* **Description of the task**
Retype the line in which "Click the star level bar on Lea card" appears, then every line after it until the records end. Leave out the pictures.

* **Saved data entries**
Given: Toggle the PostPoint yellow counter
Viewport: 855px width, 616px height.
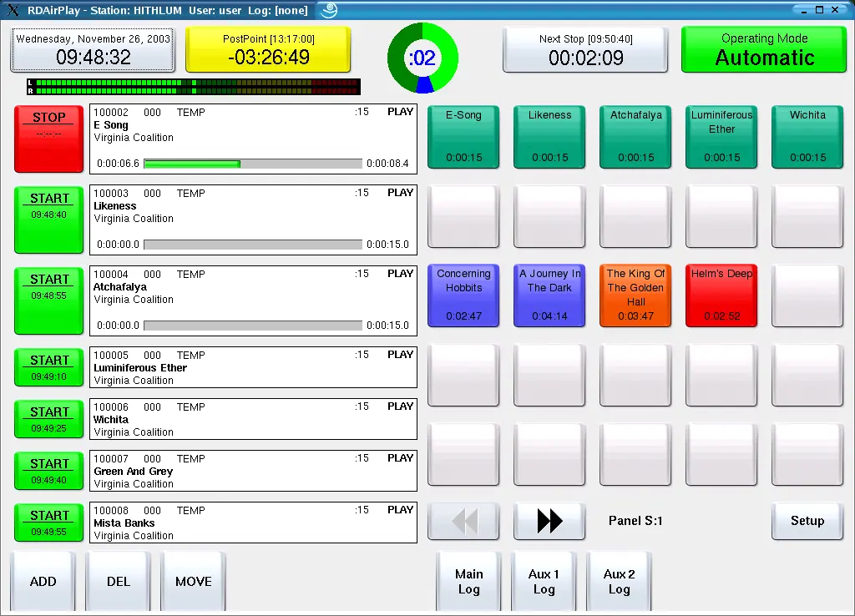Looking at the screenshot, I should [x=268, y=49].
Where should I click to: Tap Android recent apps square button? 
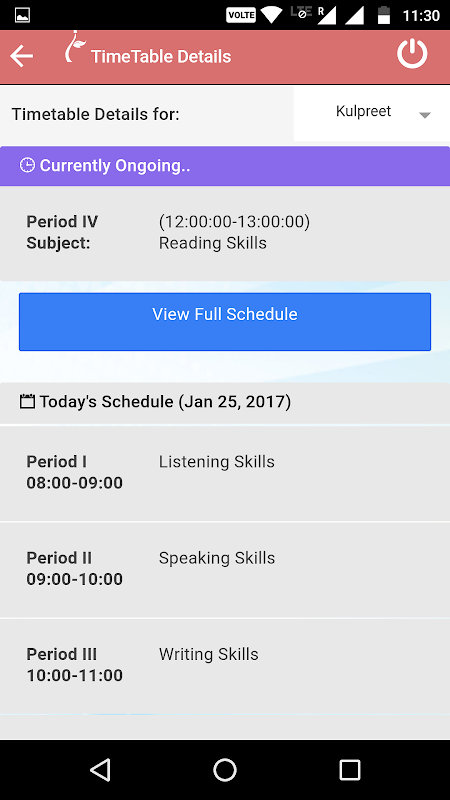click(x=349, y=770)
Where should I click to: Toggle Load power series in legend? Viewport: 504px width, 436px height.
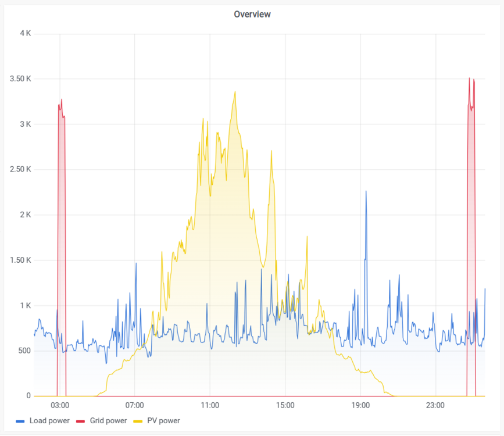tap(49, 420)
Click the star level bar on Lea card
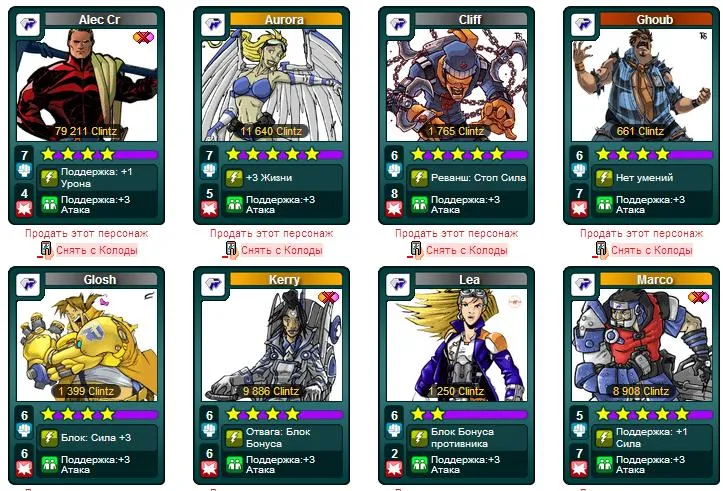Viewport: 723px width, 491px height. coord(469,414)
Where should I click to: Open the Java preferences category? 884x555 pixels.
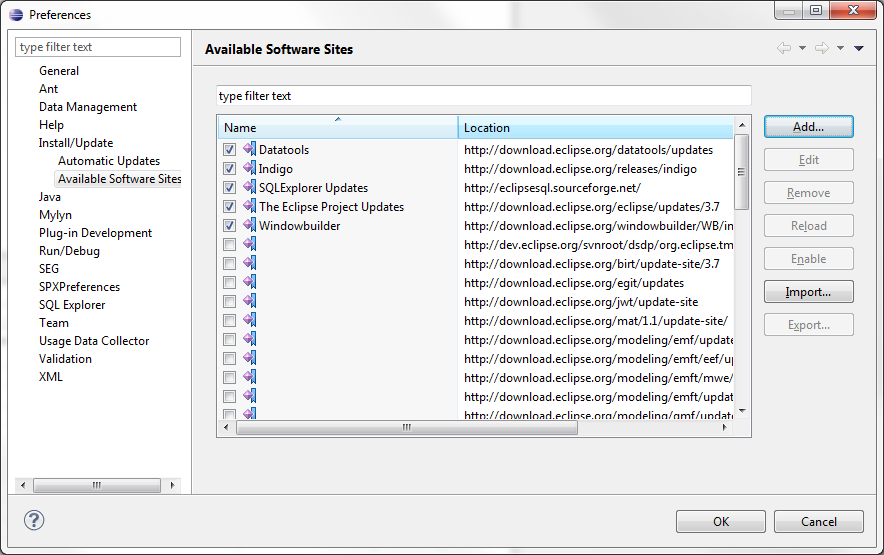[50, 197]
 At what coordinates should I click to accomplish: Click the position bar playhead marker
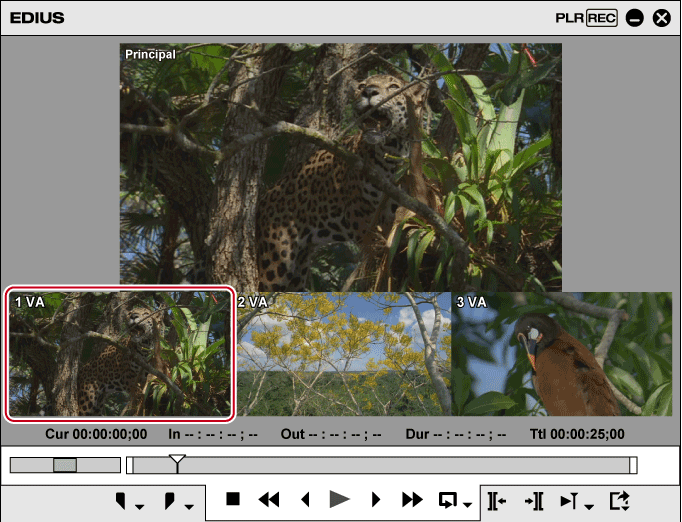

* **Written answer**
Click the star level bar on Lea card
Viewport: 723px width, 491px height. coord(469,414)
Where should I click to: Open the Java preferences category? 884x555 pixels.
[50, 197]
 At what coordinates should I click to accomplish: Click the position bar playhead marker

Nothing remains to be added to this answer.